Directions for this task
Lay out the data from the line with "Tick the checkbox" up to and including the line with "coord(700,203)" as a Markdown table with the columns Row and Entry, numbering each line and skipping blank ones.

Data drawn from a collection
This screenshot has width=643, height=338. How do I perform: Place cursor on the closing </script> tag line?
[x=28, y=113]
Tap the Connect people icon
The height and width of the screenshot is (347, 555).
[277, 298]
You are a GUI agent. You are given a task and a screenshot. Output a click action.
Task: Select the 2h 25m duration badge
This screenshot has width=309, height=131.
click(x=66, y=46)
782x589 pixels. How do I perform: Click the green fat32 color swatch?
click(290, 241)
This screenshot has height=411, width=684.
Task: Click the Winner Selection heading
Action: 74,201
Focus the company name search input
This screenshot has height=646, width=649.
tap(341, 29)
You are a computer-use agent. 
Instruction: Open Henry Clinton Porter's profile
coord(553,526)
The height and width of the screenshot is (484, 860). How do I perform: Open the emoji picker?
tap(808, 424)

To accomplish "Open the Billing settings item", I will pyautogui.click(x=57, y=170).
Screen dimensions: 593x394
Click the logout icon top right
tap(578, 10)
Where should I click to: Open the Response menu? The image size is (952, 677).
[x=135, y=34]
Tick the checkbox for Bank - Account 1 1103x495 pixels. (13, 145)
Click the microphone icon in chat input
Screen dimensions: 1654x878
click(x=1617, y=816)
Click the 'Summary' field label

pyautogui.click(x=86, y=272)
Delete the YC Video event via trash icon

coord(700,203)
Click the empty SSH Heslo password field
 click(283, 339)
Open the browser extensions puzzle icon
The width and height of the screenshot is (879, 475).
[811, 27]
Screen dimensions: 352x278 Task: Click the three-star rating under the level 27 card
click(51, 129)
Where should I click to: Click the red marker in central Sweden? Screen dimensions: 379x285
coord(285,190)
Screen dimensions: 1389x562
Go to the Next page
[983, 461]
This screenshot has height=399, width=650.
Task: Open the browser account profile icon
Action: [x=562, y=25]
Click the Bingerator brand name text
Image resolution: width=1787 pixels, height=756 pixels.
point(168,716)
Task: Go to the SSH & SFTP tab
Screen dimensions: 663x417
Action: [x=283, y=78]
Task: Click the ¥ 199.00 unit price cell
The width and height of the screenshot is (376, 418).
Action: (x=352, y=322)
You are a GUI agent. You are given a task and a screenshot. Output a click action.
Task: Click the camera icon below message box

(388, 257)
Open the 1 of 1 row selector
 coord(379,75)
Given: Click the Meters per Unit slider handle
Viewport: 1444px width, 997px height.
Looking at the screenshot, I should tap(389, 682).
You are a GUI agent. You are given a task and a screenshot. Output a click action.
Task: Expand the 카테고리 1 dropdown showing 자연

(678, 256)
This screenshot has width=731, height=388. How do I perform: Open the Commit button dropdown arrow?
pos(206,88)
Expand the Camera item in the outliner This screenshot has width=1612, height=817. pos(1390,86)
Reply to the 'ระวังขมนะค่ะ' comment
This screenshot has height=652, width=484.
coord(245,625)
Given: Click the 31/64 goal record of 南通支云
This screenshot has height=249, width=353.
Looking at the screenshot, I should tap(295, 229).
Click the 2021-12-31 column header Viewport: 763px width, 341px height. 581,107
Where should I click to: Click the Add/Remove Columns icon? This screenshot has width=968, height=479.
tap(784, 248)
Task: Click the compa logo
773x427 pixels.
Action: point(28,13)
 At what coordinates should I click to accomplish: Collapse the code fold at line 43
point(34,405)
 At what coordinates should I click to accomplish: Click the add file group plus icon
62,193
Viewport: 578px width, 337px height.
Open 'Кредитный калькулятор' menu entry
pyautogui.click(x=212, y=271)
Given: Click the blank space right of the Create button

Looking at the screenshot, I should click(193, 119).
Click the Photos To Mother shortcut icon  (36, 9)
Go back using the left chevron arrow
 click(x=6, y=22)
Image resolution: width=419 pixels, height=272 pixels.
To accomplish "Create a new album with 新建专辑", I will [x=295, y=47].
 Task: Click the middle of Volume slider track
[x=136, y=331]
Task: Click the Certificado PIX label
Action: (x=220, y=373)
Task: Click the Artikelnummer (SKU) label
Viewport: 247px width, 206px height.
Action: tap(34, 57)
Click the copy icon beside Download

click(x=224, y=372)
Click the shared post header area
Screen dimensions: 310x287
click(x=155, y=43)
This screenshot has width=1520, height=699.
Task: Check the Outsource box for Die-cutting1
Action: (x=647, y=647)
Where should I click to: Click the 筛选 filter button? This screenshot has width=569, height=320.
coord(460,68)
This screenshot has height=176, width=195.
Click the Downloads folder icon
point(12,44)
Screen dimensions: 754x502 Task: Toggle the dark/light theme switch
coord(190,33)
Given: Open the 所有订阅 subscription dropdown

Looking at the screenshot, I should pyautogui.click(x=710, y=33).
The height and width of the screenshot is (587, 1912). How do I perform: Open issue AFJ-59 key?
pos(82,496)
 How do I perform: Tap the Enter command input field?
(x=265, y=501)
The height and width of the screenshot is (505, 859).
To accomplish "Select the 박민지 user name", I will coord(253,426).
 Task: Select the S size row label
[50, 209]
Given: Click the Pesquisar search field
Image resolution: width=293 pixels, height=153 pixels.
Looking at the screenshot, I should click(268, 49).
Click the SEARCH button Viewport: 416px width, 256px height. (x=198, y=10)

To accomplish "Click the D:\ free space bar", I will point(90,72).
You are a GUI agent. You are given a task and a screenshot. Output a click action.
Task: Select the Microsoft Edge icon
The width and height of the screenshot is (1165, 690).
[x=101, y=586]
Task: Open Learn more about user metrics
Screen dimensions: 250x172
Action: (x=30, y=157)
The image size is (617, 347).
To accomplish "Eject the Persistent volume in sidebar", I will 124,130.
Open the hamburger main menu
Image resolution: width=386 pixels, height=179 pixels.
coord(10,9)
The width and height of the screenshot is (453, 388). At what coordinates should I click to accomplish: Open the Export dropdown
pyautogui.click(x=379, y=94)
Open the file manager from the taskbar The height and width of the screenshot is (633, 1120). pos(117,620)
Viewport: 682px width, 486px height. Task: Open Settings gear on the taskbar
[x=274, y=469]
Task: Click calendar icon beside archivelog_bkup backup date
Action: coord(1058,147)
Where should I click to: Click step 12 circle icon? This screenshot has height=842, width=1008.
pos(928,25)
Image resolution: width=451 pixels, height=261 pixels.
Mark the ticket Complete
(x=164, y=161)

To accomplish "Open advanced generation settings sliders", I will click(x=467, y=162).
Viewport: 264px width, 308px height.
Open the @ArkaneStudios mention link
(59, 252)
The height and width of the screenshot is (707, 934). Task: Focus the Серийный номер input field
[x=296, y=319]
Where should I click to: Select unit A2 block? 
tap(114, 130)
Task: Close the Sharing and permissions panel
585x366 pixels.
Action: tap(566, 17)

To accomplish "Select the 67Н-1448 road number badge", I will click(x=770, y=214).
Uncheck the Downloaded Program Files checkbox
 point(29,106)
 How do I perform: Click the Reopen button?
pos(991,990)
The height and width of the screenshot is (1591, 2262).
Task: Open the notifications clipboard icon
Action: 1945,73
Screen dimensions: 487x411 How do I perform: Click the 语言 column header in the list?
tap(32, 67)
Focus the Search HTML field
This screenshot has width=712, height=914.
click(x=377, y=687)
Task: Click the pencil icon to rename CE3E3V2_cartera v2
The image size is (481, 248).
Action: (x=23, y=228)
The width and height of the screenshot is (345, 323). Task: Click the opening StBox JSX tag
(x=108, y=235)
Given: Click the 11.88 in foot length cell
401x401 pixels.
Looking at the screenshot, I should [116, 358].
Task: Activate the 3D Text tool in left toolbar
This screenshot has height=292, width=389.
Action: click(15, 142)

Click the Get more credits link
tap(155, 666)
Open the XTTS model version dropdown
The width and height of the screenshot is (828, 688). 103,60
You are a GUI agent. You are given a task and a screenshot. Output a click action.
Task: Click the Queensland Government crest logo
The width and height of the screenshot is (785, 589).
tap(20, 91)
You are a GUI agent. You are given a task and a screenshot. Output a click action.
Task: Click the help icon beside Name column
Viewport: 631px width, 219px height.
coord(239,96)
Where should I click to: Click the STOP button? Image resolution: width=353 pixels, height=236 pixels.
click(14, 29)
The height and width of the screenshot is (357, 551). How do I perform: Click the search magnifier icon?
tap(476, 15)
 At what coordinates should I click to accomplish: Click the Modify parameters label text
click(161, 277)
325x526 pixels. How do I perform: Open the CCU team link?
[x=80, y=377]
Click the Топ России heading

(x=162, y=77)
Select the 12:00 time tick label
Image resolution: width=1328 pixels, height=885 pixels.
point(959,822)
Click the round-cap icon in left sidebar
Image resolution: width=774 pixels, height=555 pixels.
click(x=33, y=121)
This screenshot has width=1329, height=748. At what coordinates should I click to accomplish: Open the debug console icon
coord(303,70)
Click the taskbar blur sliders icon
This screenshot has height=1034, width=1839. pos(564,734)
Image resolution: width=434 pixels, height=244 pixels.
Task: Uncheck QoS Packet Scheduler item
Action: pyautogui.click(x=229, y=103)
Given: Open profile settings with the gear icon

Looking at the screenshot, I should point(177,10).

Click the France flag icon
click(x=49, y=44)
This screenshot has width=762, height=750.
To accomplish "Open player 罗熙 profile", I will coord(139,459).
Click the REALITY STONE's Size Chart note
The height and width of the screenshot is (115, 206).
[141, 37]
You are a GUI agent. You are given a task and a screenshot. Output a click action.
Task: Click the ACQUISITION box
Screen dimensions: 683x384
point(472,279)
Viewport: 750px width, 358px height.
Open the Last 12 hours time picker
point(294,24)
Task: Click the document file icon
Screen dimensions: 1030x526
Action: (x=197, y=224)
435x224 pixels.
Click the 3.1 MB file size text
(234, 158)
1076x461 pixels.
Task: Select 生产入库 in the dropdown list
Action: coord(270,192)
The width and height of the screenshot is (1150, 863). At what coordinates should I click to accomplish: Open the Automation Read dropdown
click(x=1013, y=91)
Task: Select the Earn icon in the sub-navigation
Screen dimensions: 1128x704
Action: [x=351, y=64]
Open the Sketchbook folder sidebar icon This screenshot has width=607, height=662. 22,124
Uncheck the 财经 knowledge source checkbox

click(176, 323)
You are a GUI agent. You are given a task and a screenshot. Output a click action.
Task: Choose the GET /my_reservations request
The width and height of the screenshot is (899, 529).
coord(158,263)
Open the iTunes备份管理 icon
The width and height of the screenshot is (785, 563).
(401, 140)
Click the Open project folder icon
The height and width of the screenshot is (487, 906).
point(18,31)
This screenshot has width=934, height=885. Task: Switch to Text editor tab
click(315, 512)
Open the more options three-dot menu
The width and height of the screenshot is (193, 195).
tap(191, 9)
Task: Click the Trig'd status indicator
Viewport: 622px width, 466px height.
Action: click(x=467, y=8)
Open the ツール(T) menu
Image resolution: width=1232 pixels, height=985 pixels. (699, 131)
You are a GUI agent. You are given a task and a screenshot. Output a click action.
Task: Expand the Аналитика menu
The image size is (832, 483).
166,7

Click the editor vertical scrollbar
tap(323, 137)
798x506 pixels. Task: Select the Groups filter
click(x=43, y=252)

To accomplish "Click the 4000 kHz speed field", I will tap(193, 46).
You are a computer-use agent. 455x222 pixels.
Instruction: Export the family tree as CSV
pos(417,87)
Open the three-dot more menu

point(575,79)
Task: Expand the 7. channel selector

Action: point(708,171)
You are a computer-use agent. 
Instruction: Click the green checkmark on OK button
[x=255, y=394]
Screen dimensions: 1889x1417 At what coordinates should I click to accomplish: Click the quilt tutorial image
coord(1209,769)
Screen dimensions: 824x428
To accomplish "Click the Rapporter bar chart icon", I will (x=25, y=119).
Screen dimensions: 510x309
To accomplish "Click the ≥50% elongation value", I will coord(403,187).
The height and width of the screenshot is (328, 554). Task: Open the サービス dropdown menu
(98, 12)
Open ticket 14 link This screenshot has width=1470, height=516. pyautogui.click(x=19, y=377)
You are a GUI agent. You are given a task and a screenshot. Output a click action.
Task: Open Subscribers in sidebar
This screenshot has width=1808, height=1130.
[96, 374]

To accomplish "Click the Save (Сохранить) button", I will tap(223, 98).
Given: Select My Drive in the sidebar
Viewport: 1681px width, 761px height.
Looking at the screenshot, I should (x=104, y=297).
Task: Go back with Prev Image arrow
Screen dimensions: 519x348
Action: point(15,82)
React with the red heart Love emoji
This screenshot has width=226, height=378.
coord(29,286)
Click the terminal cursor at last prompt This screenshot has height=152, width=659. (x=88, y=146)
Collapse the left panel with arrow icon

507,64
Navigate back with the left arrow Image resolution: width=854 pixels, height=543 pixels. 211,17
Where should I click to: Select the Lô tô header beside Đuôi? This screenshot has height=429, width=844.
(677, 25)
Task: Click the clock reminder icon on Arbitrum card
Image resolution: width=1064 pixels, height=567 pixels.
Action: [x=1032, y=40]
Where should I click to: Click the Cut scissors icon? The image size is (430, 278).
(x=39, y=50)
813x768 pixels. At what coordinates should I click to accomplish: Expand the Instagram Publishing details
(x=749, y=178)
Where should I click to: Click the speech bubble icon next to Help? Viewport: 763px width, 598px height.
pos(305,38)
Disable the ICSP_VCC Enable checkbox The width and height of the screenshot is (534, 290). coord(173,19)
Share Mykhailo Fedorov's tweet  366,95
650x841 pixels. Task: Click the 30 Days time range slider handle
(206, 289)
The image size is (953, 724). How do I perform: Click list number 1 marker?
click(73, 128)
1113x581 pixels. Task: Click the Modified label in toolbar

Final result
| Row | Entry |
|---|---|
| 1 | Tick the checkbox for Bank - Account 1 1103x495 pixels. (13, 145) |
| 2 | Click the microphone icon in chat input |
| 3 | Screen dimensions: 1654x878 |
| 4 | click(x=1617, y=816) |
| 5 | Click the 'Summary' field label |
| 6 | pyautogui.click(x=86, y=272) |
| 7 | Delete the YC Video event via trash icon |
| 8 | coord(700,203) |